● Directive
Edit the lines below, changing "dropdown" to "menu" and leaving everything else as it is.

::::

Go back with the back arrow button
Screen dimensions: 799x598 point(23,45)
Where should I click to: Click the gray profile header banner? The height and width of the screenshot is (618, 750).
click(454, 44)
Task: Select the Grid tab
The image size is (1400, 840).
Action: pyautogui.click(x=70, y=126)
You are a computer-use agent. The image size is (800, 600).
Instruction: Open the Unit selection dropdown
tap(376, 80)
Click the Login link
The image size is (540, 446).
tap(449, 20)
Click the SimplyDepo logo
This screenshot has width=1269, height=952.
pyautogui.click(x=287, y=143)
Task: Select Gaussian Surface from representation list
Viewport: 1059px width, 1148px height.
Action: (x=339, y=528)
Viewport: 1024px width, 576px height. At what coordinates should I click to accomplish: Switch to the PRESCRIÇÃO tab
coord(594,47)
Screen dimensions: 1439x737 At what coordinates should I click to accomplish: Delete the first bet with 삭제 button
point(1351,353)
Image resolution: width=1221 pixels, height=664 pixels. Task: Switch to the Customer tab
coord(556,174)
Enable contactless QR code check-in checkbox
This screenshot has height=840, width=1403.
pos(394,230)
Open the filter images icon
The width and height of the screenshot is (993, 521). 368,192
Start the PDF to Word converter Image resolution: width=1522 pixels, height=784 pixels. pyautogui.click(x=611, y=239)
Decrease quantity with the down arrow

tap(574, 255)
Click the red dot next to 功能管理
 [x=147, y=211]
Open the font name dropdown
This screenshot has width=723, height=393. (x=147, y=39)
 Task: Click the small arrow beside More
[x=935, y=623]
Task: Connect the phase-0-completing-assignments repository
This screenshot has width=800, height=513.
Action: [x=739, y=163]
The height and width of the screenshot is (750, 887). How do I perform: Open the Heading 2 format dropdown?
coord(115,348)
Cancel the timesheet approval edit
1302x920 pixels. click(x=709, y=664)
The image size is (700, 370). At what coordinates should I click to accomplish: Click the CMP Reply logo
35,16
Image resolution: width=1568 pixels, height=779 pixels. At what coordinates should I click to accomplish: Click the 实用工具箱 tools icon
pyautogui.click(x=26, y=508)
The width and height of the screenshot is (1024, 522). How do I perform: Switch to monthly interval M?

::::

● Final result
Go back with the back arrow button
Screen dimensions: 799x598 point(23,45)
Where should I click to: Click the gray profile header banner? The height and width of the screenshot is (618, 750).
click(454, 44)
Task: Select the Grid tab
The image size is (1400, 840).
Action: pyautogui.click(x=70, y=126)
You are a computer-use agent. The image size is (800, 600).
Instruction: Open the Unit selection menu
tap(376, 80)
Click the Login link
The image size is (540, 446).
tap(449, 20)
Click the SimplyDepo logo
This screenshot has width=1269, height=952.
pyautogui.click(x=287, y=143)
Task: Select Gaussian Surface from representation list
Viewport: 1059px width, 1148px height.
Action: (x=339, y=528)
Viewport: 1024px width, 576px height. At what coordinates should I click to accomplish: Switch to the PRESCRIÇÃO tab
coord(594,47)
Screen dimensions: 1439x737 At what coordinates should I click to accomplish: Delete the first bet with 삭제 button
point(1351,353)
Image resolution: width=1221 pixels, height=664 pixels. Task: Switch to the Customer tab
coord(556,174)
Enable contactless QR code check-in checkbox
This screenshot has height=840, width=1403.
pos(394,230)
Open the filter images icon
The width and height of the screenshot is (993, 521). 368,192
Start the PDF to Word converter Image resolution: width=1522 pixels, height=784 pixels. pyautogui.click(x=611, y=239)
Decrease quantity with the down arrow

tap(574, 255)
Click the red dot next to 功能管理
 [x=147, y=211]
Open the font name menu
This screenshot has width=723, height=393. (x=147, y=39)
 Task: Click the small arrow beside More
[x=935, y=623]
Task: Connect the phase-0-completing-assignments repository
This screenshot has width=800, height=513.
Action: [x=739, y=163]
The height and width of the screenshot is (750, 887). How do I perform: Open the Heading 2 format menu?
coord(115,348)
Cancel the timesheet approval edit
1302x920 pixels. click(x=709, y=664)
The image size is (700, 370). At what coordinates should I click to accomplish: Click the CMP Reply logo
35,16
Image resolution: width=1568 pixels, height=779 pixels. At what coordinates should I click to accomplish: Click the 实用工具箱 tools icon
pyautogui.click(x=26, y=508)
The width and height of the screenshot is (1024, 522). How do I perform: Switch to monthly interval M?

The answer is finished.